Your assignment: The answer must consist only of the lines in the records below from the line with "Select the hotline number 400-0805-628" to the line with "the magnifying glass", both included, copied word for word with every picture left out.

Data for this exercise:
+++
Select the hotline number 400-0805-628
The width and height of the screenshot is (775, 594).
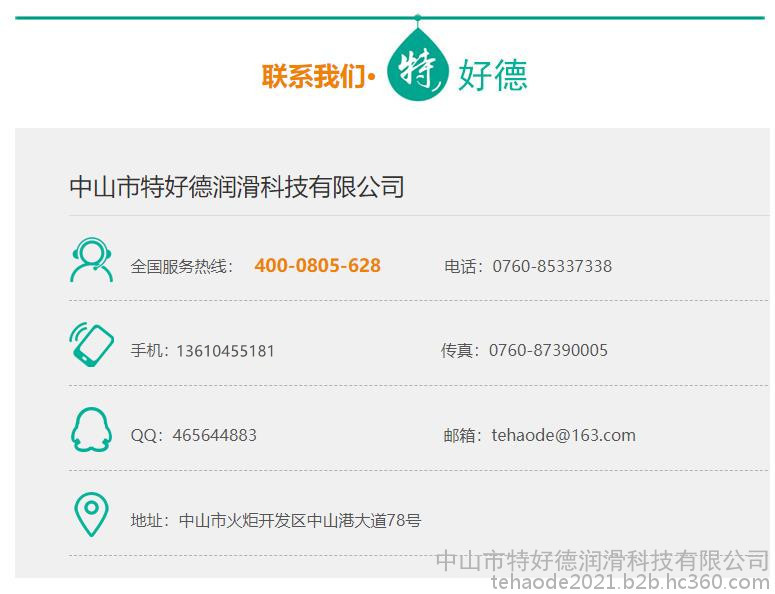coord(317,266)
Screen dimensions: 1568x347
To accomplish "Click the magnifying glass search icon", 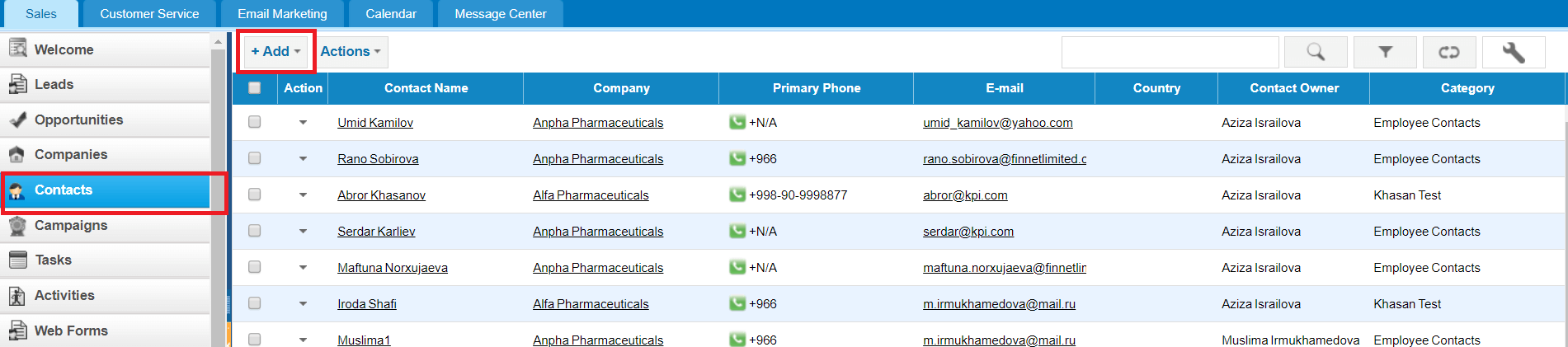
+++
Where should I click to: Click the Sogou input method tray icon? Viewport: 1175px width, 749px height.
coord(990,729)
+++
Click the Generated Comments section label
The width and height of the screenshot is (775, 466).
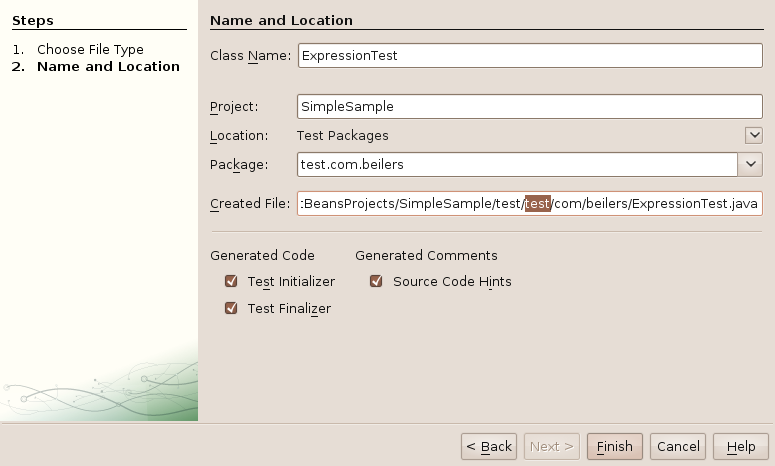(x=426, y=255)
+++
Answer for the task:
Select the hotline number 400-0805-628
The width and height of the screenshot is (775, 594).
coord(317,266)
Screen dimensions: 1568x347
To accomplish "Click the magnifying glass search icon", 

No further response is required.